Ireland had long been in the second stage, which is merely a cash oriented extension of the mixed crofting lifestyle known to the Scots, with different seasonal activities none of which were enough to live off in isolation. Only the third stage amounted to poverty. The evidence in the British Government report merely pointed to this second stage, but the faulty inference was drawn that the third stage had been reached. So it had, but that evidence didn't go to show it.

"...Irish emigrated in notorious coffin ships..." It should be noted that while folk memory associates these ships with dangerous emigrations (also including Scots), this is misleading. Coffin ships were ANY ships with high risk of death, and in their day the ships that Samuel Plimsoll campaigned to regulate were also known as coffin ships. These were unseaworthy vessels loaded or overloaded with high risk/high premium cargo, and with unfit (even octogenarian) sailors desperate for a living, and often set up for insurance fraud. Coffin ships were ANY death ships.

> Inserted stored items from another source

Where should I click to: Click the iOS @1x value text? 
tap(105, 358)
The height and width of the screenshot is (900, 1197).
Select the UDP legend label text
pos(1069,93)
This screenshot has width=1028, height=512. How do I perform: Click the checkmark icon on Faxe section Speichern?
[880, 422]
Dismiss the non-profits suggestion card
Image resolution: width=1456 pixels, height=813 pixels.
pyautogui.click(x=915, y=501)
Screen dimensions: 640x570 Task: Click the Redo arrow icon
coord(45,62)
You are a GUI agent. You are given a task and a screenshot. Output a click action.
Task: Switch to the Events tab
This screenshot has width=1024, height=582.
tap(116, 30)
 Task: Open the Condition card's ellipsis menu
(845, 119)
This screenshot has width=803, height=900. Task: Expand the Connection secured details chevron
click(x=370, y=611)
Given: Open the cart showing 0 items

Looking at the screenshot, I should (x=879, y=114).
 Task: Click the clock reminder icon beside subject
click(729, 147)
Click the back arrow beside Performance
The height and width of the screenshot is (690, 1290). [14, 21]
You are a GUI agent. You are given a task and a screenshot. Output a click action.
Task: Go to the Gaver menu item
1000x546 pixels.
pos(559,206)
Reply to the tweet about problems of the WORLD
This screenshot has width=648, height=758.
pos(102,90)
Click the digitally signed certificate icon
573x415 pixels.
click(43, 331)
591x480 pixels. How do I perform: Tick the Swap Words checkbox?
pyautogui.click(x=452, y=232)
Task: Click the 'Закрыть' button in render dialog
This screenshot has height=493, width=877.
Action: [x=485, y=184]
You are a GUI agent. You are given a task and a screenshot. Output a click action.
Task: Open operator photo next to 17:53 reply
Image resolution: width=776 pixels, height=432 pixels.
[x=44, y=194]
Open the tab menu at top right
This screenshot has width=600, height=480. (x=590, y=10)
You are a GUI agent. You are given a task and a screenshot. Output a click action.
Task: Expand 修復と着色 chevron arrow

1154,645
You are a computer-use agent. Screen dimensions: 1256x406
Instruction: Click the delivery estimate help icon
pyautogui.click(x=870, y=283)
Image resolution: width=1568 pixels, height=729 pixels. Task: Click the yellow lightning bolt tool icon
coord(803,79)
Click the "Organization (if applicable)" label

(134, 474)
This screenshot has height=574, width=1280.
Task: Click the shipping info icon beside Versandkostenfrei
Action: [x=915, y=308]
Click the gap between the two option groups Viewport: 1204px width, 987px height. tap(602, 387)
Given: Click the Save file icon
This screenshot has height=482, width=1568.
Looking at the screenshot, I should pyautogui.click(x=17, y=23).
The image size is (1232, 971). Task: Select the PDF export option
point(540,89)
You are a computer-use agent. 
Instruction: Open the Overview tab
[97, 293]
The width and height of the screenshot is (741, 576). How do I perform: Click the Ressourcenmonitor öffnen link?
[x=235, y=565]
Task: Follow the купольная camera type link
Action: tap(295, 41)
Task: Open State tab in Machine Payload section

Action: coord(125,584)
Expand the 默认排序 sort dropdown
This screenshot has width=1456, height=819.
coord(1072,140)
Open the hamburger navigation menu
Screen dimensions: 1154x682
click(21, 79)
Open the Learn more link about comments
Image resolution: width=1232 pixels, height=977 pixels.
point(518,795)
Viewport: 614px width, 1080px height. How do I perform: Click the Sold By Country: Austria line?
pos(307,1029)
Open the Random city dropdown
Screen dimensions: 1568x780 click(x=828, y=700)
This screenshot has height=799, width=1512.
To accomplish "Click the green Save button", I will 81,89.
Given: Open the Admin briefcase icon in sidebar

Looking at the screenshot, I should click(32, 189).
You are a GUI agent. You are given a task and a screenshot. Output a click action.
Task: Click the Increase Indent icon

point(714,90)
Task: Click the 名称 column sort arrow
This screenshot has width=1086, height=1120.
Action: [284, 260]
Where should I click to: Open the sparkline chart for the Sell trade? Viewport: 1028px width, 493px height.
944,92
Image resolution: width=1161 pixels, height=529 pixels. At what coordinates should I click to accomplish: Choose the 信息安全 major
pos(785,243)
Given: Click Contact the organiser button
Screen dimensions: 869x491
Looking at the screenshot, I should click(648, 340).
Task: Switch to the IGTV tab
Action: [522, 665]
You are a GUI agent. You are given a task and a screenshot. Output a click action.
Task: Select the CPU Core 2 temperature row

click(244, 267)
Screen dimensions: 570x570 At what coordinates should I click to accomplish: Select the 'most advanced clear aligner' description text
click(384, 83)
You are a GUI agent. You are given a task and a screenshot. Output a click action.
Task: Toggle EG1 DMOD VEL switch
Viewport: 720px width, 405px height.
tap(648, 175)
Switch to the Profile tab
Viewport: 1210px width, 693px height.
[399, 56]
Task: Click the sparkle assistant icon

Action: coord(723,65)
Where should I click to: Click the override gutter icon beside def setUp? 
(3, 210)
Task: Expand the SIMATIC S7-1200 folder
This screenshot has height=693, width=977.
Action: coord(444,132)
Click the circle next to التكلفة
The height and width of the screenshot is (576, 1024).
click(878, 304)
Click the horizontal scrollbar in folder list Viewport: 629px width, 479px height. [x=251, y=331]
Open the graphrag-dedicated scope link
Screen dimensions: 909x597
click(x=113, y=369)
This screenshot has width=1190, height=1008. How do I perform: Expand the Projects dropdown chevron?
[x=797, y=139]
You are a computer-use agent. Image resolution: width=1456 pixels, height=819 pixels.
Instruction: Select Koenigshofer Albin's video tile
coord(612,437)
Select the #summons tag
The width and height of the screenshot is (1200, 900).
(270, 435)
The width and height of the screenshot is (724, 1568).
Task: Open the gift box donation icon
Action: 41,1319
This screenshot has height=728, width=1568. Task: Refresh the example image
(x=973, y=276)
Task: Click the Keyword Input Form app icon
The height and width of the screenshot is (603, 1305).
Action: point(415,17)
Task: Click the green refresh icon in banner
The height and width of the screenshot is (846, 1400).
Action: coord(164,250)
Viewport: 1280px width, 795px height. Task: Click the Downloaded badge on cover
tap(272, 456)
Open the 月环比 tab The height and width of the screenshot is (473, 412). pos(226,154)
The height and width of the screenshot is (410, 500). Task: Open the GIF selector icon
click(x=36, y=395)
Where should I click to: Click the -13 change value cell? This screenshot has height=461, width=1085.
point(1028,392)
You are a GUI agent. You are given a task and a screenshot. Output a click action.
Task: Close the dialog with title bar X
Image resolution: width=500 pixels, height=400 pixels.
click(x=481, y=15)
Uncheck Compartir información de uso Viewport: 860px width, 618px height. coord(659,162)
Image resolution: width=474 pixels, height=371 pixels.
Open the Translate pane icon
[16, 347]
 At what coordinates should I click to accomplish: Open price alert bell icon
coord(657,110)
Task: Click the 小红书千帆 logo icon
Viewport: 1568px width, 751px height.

It was the work of economists like Nassau Senior in that era - working BEFORE the famine hit - that first brought out a formal understanding of what is or is not harmful about the economics of situations like these. He was in fact involved with setting up laissez faire and workhouses - yet he understood the nature of the problem of exporting staples from Ireland, despite being one of the most notoriously hard hearted in applying stringent remedies that he saw as cures. But the thing is, he and his like were NOT recommending simplistic and harmful measures. The mistakes were not made by the economists but by the statesmen who misunderstood them. Oh, and right now the IMF is REPEATING the screw ups in places like Malawi, and with generic advice that developing countries would be better off if only they could export freely (not if they exported their staples, they wouldn't be).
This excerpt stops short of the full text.